Hackathon: European Championship Prediction
It had been a while, but we were finally allowed back to the office for a traditional hackathon. After the Dutch team (and therefore the entire nation) had suffered a devastating loss at the European Championship (EC), there was only one way to find solace: by beating our colleagues in a competition. The goal of this competition: make the most accurate prediction of EC match outcomes using machine learning models.
Gathering data and feature engineering
The evening started with a nice dinner while sharing our personal predictions for the tournament, but we quickly moved on to discussing the data. The group was split into teams with varying backgrounds and experiences. Each team was given a historical record of international football matches, including which nations played and their final scores. The first objective was to predict a win, draw, or loss for the home team for all matches in the group stage of the current European Cup — regardless of the number of goals scored. The second objective was to predict the course of the knock-out phase of the EC.

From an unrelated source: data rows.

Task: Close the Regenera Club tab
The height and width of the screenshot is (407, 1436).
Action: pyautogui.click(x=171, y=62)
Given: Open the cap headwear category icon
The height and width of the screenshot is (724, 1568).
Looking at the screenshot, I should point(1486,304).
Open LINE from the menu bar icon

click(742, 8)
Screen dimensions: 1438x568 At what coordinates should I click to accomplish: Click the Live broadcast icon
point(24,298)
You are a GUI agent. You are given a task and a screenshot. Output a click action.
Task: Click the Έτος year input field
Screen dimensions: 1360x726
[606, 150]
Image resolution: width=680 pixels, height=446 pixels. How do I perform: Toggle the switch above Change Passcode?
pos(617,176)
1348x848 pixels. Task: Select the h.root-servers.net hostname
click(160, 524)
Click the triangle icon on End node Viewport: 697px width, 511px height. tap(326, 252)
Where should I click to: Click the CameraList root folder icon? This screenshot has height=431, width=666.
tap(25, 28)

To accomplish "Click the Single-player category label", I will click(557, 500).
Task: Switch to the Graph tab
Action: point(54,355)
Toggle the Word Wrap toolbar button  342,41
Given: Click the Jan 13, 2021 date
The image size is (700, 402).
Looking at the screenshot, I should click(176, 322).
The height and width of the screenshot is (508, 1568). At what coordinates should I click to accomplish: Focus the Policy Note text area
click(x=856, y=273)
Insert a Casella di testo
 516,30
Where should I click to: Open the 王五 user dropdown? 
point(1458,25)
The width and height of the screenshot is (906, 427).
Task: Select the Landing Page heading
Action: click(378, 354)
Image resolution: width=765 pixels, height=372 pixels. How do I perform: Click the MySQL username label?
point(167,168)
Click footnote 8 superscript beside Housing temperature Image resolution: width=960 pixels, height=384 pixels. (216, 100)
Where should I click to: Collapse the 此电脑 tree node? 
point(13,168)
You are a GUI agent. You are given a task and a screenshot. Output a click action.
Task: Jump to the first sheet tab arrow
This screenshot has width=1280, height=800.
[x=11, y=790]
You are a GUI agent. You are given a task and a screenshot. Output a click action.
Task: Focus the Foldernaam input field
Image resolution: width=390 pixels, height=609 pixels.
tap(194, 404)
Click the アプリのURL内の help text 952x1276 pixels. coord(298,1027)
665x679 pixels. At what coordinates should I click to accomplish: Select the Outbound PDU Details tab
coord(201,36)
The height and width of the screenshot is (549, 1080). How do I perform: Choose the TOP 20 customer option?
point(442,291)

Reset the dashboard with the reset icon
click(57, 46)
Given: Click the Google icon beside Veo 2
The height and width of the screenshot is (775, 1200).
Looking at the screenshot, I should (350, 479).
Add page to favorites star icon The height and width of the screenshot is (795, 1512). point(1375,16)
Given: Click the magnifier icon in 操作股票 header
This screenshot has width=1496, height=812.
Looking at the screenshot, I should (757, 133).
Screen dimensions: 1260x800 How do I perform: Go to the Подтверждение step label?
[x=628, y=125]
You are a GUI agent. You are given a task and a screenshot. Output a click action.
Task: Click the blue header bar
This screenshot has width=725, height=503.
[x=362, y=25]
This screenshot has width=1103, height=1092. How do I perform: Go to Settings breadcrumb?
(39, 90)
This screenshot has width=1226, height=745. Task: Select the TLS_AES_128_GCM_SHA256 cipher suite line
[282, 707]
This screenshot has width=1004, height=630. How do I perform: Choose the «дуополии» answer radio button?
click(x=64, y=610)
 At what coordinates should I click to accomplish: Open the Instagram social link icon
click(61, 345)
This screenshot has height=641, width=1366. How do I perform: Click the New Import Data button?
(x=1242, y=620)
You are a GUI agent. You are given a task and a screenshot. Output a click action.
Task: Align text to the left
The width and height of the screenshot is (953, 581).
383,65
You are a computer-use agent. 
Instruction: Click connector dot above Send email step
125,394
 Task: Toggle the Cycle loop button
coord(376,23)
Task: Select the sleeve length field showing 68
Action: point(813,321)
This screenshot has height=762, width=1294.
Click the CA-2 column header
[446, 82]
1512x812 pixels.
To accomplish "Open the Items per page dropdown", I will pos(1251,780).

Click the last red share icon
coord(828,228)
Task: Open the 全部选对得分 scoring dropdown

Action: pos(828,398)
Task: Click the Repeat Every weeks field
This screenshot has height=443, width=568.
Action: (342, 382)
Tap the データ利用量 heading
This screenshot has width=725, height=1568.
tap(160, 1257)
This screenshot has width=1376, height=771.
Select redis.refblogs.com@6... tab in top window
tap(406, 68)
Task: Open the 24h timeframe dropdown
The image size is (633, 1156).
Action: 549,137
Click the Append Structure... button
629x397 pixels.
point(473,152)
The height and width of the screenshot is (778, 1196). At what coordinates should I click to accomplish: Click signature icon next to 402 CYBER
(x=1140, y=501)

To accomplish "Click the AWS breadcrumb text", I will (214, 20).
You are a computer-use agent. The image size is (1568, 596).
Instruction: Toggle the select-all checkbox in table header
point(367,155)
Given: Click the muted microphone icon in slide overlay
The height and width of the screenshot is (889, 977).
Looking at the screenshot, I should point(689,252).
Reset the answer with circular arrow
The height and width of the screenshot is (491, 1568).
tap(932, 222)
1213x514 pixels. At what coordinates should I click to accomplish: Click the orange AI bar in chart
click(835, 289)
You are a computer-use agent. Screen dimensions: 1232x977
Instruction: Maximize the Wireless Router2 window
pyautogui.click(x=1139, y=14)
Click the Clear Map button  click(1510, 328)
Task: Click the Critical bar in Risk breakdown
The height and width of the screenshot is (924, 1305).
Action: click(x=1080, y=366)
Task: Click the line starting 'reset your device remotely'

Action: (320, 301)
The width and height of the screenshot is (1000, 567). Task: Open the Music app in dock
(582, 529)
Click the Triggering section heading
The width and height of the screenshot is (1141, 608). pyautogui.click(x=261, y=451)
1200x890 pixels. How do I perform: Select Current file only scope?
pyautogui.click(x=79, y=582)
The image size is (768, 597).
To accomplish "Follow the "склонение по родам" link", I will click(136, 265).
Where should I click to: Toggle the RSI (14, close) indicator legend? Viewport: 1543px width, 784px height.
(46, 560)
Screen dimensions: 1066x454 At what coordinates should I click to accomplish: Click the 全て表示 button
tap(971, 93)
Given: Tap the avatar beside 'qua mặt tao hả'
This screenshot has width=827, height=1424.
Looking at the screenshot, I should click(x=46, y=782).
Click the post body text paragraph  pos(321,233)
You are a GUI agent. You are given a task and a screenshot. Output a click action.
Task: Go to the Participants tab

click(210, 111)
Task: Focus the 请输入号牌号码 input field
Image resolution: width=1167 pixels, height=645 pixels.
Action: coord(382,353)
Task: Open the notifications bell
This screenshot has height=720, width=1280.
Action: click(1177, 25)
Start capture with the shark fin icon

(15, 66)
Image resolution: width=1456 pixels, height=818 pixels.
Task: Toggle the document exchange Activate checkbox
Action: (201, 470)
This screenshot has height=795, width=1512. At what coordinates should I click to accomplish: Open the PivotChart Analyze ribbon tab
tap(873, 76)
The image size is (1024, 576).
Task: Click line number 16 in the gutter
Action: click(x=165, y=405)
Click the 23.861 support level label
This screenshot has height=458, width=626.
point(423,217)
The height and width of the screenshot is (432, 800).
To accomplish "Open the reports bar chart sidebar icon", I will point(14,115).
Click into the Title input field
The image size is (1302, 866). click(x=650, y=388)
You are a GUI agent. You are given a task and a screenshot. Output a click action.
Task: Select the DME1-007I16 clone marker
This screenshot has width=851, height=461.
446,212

With the compute clusters warmed up and all hands on the keyboards, the teams got to work to enrich data. Everyone received a working Python notebook, which included example code that handled the initial data loading and generated the format for our final results. We then combined that data with records of FIFA world rankings, player lineups, and other match and team statistics. Additionally, whenever there is money to be made people will put in some effort and try to make a correct prediction. Hence, we also scraped a historical record of betting odds from the web, as given by the bookies. Feature engineering mostly focused on calculating differences in past performance between the teams in a match.
The predictions
The teams tried different types of machine learning models, including logistic regression, XGBoost, random forests, and the recently introduced Databricks AutoML. The best model for predicting the group stage outcomes was a logistic regression model, achieving 50% accuracy. This performance can be explained by the many unexpected results of the current EC being fundamentally difficult to predict.
Regardless of the model type, we found that draws were especially difficult to predict. Moreover, upon inspection of feature importances, as judged by the employed models, we found that many features held little significant predictive power — the best predictors being the average win rate of a team and the difference in FIFA ranking of the teams in a matchup.
As for the second objective, the winning team of the evening has predicted that England will go on to win the championship. However, like many teams have learned during this tournament: past success does not guarantee anything.
And this was proven in the finale — even though England made it to the last round, Italy turned out stronger and took the cup back to Rome. We also entered the predictions of our data-driven teams (APP & YPP) in the Itility EC prediction pool and they both ended up in the top 5 (out of 42). In the end, Itilian Jan Kuijken had the most accurate prediction. The data-driven teams would be smart to contact him to see how they can improve for the upcoming World Championship in 2022.